The cottonwood has been Nebraska's state tree since 1972. It is a native, fast-growing, relatively short-lived tree, dependent on bare soil and good soil moisture reproduce. It is most often found in riparian areas along rivers and streams, often in pure, even-aged stands.
Adams says the state's cottonwood resource is threatened because of four factors, including flood control, land conversion, livestock grazing and herbicide damage. Combined all four are all causing a decrease in cottonwood population.
"Cottonwood requires bare mineral soil to regenerate," Adams says. "It was prolific in the past due to the periodic flooding that occurred along the state's rivers and streams."

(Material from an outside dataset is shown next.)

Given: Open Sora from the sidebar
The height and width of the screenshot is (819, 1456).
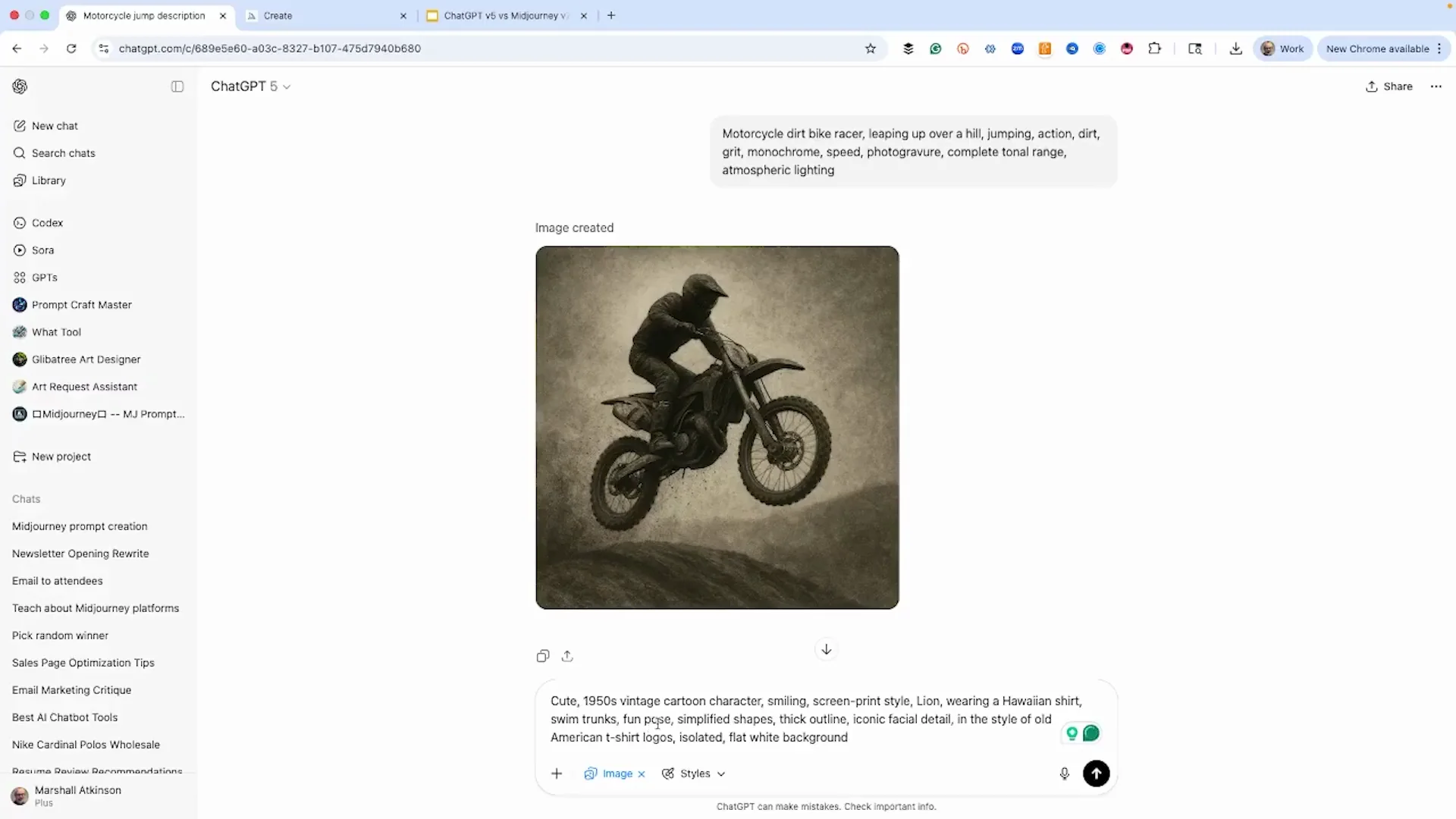Looking at the screenshot, I should (x=42, y=250).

Historically, flooding was a common occurrence along the Republican, Platte, Blue, Elkhorn, Missouri and many other rivers and streams in Nebraska. Since the 1950s, extensive stream channelization and numerous flood control structures have affected the natural stream flow in the state's major rivers and smaller tributaries. Occasional flooding still occurs, but not nearly as extensively as in the past, Adams says. While dams and channelization have enabled many additional uses of previously flooded riparian bottomlands, it has reduced the ability of cottonwood to regenerate.
"There's not much we can do about cottonwood loss due to flood control because we aren't going to take the dams out," Adams says.
It's projected that cottonwood will continue to decrease in both area and number of trees in the future.
"Primarily a result of flood control efforts, the average size and age of our cottonwood trees have increased," Adams says. "Recent forest inventory data indicates that our mature cottonwood stands have virtually no cottonwood regeneration, but are being encroached upon and replaced by other tree and shrub species, often undesirable species like eastern red cedar or Russian olive."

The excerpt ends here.